• DATA FOR THE TASK
[Start of section]
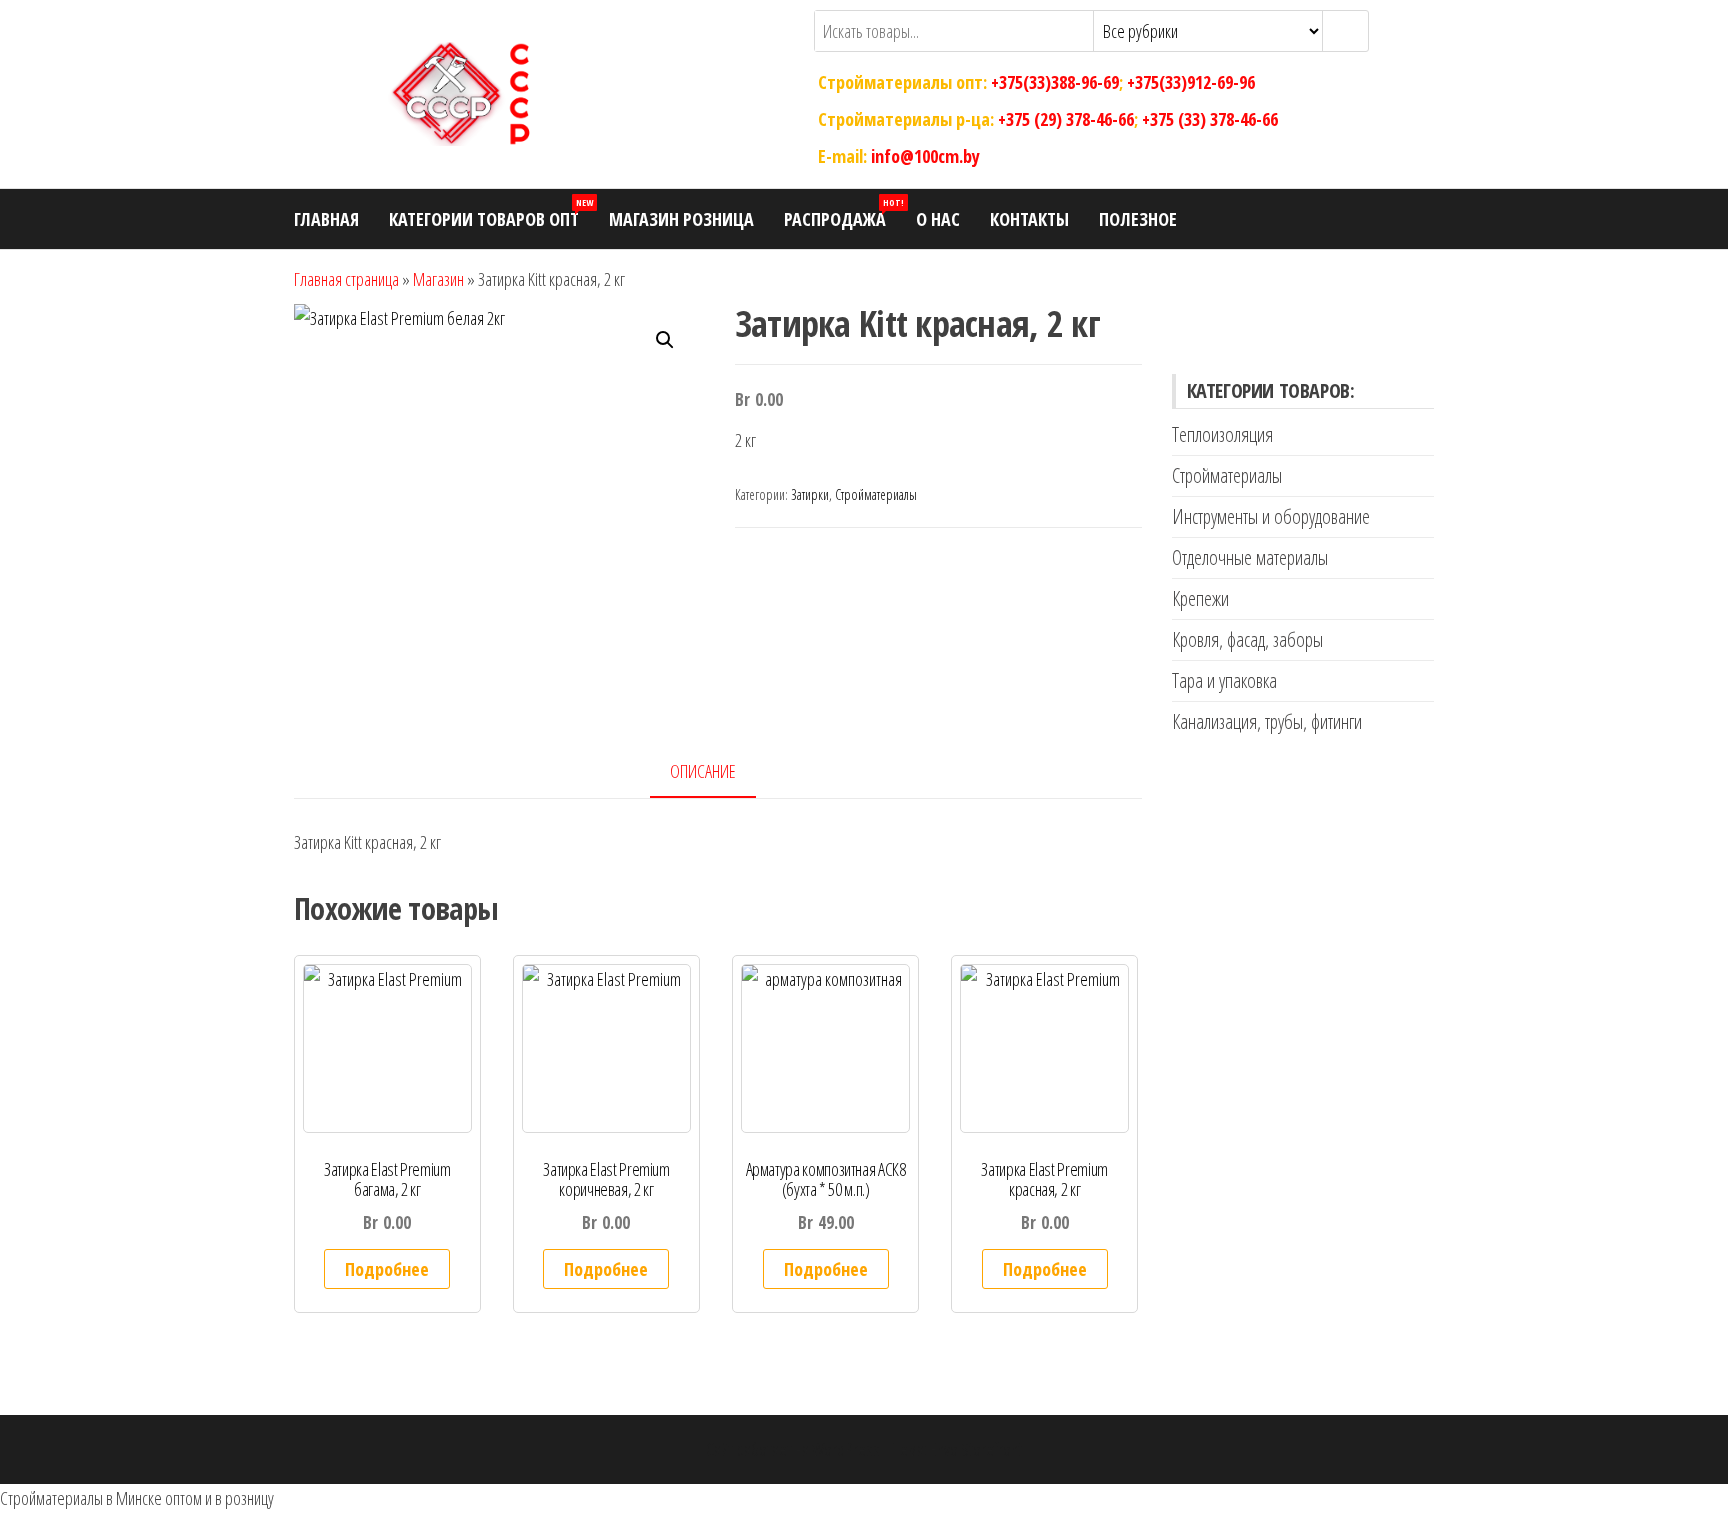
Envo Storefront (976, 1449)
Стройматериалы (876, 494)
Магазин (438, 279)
[End of section]
[Start of section]
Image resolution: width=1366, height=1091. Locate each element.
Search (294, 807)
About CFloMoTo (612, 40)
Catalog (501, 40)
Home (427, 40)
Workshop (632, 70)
[End of section]
Copy range, inclusive: the line holding "Image resolution: width=1366, height=1091." to the line holding "Workshop (632, 70)". Reproduce exactly those lines of the records above and no others.

• RESPONSE TO THIS TASK
Image resolution: width=1366, height=1091. Locate each element.
Search (294, 807)
About CFloMoTo (612, 40)
Catalog (501, 40)
Home (427, 40)
Workshop (632, 70)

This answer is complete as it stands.